Would you buy an e-reader?
The excitement surrounding the arrival of the i-Pad in countries outside the US has caught the attention of the media, reinforcing the idea that a mass audience is waiting to buy one and start using it to read e-books. The arrival of the Kindle aroused similar expectations and many articles presaging the end of the printed book.
Figures from a recent study in the UK dispute this though. 'Reading the Future', the Bookseller's third annual survey into what readers and book-buyers are thinking, contradicts this view and shows that the publishing world is much more focused on e-books than book-buyers are.
Three-quarters of readers are not aware of the Amazon Kindle. Three in every five have not heard of the Sony Reader. The great majority of consumers are unlikely or dead set against buying an e-book reader. The sample of 3,000 used for the study was reached through an online poll, so its participants would only have been people who are comfortable online and presumably relatively savvy technically speaking.
Interestingly, it is not the youngest readers who are most interested in the idea of an e-reader, it is 41-60 year-olds. Evidence shows that price is a major factor and that the e-reader needs to be sold for under £100 if it is to get major take-up in the UK. Men are much more likely to buy one than women, the 25-45s are most likely to buy one in the next 12 months and the over 45s are most likely to say that will definitely not buy one.
So why is the publishing world so mesmerised by e-book sales and how quickly might they develop? Nobody really knows the answer to that but a lot of forward thinking assumes that they will boom and replace printed books. Publishers therefore need to get ready for the different world we'll all be in soon.
Are the survey's responses just the effect of rather conservative readers in the UK? There is some evidence to support this. In the US e-book sales do seem to have taken off, with Dan Brown's e-book sales of The Lost Symbol greater than its hardback sales just after it was published. In Japan e-books are very popular and a vast market has developed for e-books to be read on mobile phones.
There's also the threat of the giant global companies who are now active in the book area and who have huge amounts of cash - Apple with $41.6bn, Google with $26.5bn and Amazon with $5.6bn. For all of them, except perhaps Amazon, which looms so large in the book trade's consciousness, books are not a primary focus but a secondary one, a means of extending their empire rather than an intrinsic part of what they do.

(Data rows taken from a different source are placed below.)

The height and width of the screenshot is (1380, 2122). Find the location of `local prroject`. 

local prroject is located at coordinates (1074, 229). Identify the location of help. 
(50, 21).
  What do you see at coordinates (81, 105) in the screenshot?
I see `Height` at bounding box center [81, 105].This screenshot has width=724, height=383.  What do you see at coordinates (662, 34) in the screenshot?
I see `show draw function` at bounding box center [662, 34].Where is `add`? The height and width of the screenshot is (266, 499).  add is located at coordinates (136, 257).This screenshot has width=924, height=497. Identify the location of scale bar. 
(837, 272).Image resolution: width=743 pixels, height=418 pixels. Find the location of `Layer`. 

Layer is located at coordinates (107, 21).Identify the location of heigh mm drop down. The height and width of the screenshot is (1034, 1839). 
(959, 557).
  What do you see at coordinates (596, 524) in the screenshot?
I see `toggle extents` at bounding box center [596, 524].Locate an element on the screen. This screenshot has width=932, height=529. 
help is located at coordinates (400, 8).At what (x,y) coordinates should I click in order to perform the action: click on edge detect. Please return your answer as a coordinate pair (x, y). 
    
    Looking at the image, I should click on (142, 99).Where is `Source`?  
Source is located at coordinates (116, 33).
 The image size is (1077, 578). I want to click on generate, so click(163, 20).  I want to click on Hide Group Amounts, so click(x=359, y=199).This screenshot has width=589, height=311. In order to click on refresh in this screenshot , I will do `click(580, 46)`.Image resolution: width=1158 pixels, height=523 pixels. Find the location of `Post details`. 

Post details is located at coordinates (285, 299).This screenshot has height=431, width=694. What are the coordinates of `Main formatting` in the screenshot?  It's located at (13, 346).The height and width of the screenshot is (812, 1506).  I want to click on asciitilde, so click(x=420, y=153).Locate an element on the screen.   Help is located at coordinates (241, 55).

So, would you use an e-reader? The response to this seems to be quite a personal one. It may be cheaper in the long run, which is a real consideration for heavy readers, and very convenient if you're going on holiday. But many people are very attached to the idea of reading a print book and also like to have the book on their shelves after they've read it. Who knows how many of these will stick to print books over the years?
You could deduce that a large proportion of the reading public will transfer to e-books, so as a publisher you'd want to make sure you were catering for them. Or you could feel that a majority of readers will still want the printed page. Because it's a matter of individual behaviour in a changing environment, no-one knows for sure what will happen next.